As in any car accident, witnesses can be quite helpful in proving the other driver was at fault. It doesn't have to be a formal affair. Just ask the witnesses what they saw, and whether they can write a brief informal statement about it.

You don't need a notary public or to give a statement under oath. Just grab the closest pen and paper and ask the witnesses to write their names, contact information, and a description of what they saw. Tell them the insurance company may contact them to verify their statements. Some witnesses will want to help, others won't want to "get involved."

Photograph and video the accident scene

If you don't have a camera, use your cell phone. If at all possible, don't move the cars until you take photographs and video of the accident scene, point of impact, and surrounding area. Photographs and videos don't lie. They tell it like it is - or was - at the time of the accident.

Check for surveillance cameras

Many commercial parking lots have surveillance cameras. The cameras may have recorded the accident in real time as it happened. That's powerful evidence. The only problem is whether the management will give you a copy of the video. As with incident reports, if it's a privately owned company it legally doesn't have to release copies. If there were injuries involved and a lawsuit becomes necessary, an attorney can subpoena any videos.

Be honest with yourself

After taking some time to think about what happened, if you believe the accident was your fault, tell your insurance company. Honesty is always the best policy. There's also no use in filing a claim with the other driver's insurance company if, after a lengthy investigation, the company rightly concludes the accident was your fault.

Insurance Claims

When it comes to property damage to your car, it normally doesn't matter whether you live in a no-fault or a traditional liability state. Most no-fault insurance policies don't cover property damage, they're limited to personal injury (with some exceptions). Although you must report any accident to your own insurance company, if you believe the other driver was responsible for the collision, file a property damage claim with his insurance company also.

When You Need an Attorney

If the parking lot accident results only in property damage to the cars and to personal property (computers, stereo equipment, jewelry, etc.), you probably won't need an attorney. The type and severity of your injuries will determine whether or not you need a lawyer.

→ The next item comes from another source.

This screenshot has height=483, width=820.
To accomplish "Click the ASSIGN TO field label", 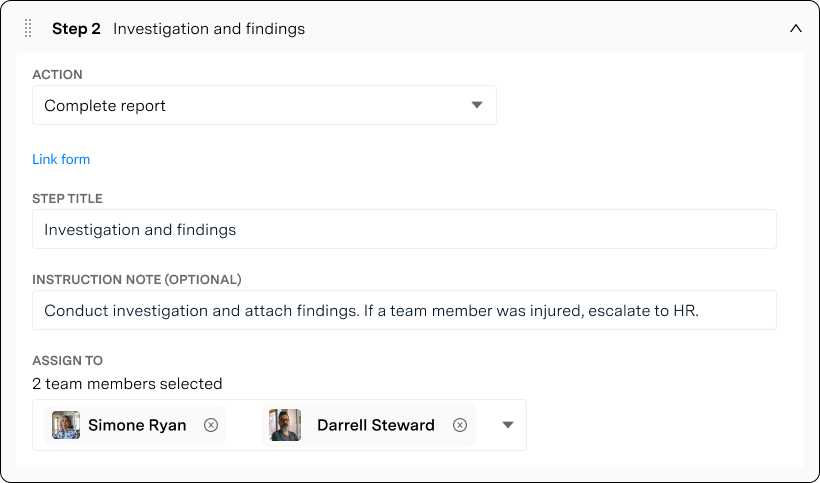I will point(67,361).
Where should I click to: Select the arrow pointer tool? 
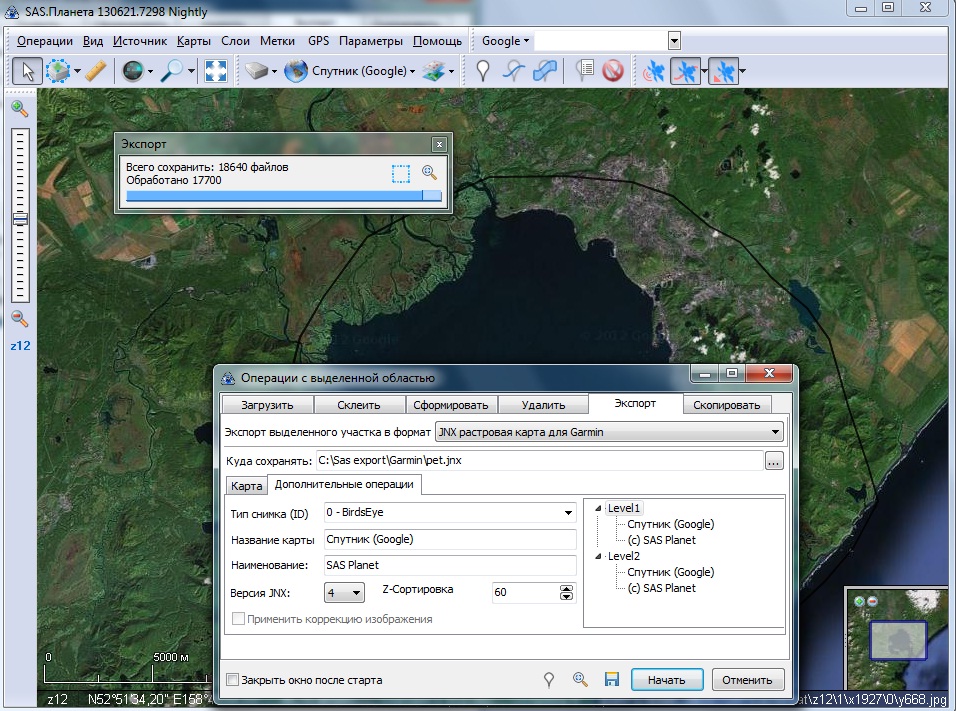pos(27,71)
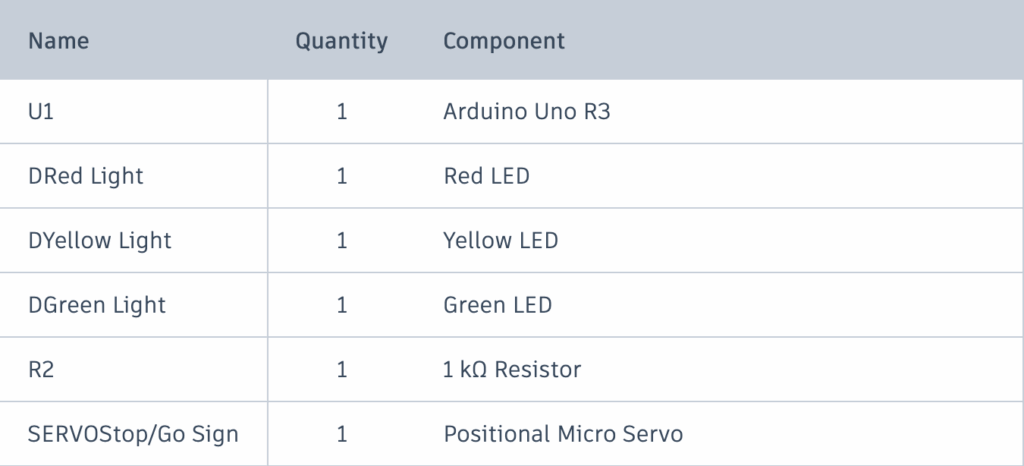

If your injuries are soft tissue, such as whiplash, cuts, bruises, swollen or strained muscles, tendons, or ligaments, you can usually handle the claim yourself. If the accident is the other driver's fault, his insurance company will contact you to negotiate a settlement.

If your injuries are the more serious hard injuries, such as broken bones, head trauma, scarring, internal bleeding, organ damage, or other injuries that may require an extensive hospital stay, you're best served by seeing a personal injury attorney. Most won't charge any fee for an initial visit.

The insurance settlement or court award will include compensation for your damages. The most common form of damages are the cost of your medical bills, therapy, out-of-pocket expenses like bandages and medications, your lost wages, if any, and an amount for your pain and suffering.